(Stored data)

═══

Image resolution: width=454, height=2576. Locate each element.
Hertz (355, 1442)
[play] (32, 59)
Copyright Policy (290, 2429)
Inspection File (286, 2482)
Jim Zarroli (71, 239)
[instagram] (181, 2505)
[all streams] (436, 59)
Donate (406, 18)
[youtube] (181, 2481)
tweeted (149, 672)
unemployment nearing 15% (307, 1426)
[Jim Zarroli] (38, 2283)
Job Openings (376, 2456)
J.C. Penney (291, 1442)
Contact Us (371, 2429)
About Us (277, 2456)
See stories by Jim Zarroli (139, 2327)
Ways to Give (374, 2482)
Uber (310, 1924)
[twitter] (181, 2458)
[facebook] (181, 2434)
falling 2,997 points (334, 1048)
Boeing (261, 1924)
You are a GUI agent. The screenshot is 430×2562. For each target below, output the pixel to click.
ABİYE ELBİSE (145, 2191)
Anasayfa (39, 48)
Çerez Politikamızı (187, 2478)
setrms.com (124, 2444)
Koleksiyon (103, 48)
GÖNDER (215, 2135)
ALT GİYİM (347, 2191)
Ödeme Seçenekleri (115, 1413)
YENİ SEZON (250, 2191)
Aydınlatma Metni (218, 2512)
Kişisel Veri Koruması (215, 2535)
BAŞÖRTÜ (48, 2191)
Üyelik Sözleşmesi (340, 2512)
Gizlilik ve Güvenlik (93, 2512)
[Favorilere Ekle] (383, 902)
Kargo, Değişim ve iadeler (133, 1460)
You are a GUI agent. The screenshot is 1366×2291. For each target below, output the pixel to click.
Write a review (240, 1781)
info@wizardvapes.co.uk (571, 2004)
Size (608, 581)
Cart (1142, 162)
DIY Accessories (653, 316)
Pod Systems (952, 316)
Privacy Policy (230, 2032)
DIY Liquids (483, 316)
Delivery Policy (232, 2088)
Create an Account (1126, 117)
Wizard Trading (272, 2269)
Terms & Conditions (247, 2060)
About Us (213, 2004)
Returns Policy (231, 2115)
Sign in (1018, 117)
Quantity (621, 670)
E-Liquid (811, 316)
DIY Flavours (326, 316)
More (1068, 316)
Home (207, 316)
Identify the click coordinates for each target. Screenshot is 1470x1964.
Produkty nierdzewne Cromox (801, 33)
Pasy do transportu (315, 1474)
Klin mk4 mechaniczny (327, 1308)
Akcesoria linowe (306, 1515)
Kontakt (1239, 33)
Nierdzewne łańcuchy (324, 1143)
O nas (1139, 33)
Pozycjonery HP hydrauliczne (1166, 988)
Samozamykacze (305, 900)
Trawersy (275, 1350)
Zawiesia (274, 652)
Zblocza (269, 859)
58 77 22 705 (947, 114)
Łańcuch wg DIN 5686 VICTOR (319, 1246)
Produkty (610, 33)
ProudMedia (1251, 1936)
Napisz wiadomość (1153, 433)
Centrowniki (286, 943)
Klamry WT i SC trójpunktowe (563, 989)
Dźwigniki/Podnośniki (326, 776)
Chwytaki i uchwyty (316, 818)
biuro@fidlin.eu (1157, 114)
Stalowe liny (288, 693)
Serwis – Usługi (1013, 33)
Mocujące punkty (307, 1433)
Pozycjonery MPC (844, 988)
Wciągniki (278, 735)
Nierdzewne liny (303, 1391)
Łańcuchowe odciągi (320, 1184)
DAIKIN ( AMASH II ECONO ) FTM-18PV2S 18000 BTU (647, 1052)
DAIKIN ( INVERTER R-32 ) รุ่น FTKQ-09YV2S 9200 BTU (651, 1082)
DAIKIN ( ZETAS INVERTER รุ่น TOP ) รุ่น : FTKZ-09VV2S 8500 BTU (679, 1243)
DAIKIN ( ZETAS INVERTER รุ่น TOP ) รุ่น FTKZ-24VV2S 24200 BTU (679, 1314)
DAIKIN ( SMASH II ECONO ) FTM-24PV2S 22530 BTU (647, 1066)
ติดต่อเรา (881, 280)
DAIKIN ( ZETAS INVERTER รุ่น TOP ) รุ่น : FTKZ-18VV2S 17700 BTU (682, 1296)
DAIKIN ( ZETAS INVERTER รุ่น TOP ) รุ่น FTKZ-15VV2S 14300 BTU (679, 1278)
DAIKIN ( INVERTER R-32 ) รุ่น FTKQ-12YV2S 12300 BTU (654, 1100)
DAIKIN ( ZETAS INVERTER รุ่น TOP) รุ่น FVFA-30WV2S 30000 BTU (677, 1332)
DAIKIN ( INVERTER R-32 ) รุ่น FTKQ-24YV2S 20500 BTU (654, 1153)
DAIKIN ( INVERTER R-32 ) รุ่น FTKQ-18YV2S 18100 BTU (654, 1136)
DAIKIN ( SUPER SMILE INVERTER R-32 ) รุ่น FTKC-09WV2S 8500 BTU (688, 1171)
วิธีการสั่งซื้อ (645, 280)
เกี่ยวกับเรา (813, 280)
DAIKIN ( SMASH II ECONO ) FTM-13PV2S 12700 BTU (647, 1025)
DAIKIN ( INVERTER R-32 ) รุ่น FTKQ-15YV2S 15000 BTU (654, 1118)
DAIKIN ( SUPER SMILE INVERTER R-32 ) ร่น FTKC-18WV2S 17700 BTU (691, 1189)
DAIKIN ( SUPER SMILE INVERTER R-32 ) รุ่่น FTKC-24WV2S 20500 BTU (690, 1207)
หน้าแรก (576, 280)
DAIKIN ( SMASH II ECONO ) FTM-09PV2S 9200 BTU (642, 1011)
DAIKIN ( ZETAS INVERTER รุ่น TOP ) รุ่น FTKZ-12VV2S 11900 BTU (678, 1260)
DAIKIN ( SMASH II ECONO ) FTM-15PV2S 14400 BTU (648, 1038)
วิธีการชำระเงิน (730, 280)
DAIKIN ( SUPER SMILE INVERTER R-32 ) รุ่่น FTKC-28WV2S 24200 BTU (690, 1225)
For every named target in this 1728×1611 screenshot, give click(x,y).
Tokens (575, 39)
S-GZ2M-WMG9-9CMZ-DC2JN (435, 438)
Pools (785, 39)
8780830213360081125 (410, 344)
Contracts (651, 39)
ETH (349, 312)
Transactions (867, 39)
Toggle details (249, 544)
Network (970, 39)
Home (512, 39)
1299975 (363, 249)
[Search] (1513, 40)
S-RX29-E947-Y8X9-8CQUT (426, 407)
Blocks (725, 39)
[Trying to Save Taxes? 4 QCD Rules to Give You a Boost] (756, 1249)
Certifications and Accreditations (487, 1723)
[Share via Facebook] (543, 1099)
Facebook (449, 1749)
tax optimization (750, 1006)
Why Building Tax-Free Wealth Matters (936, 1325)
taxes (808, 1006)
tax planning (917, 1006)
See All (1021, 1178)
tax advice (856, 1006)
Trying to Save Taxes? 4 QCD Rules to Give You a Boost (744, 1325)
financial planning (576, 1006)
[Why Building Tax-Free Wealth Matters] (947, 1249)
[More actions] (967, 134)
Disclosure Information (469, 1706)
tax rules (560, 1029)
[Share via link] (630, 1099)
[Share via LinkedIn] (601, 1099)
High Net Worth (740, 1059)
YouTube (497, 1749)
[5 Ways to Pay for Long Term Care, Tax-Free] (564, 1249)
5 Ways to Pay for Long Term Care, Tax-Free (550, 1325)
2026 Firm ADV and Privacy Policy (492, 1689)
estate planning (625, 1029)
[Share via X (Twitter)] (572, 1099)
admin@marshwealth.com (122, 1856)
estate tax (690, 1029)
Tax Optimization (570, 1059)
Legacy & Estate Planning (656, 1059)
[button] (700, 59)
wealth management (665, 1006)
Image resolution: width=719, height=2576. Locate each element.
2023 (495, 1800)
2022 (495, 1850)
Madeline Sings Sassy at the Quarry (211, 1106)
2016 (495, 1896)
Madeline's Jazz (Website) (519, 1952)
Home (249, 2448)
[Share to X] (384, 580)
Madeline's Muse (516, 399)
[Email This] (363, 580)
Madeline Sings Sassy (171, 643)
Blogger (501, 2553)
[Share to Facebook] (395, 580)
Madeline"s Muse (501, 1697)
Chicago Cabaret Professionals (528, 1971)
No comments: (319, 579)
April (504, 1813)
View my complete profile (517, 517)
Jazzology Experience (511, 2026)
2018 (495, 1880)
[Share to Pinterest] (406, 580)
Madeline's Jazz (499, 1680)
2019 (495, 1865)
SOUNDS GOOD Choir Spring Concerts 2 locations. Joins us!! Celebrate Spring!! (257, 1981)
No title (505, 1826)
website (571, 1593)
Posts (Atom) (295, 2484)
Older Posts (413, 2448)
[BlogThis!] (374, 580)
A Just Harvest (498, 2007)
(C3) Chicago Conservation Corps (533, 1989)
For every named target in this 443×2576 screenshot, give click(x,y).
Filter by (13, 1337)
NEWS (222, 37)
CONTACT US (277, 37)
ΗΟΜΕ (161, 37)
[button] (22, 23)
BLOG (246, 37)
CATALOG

═══

### WHAT THE TASK ASKS:
A count is all that should be returned: the number of lines in these records containing the string "Zarroli".

### OUTPUT:
3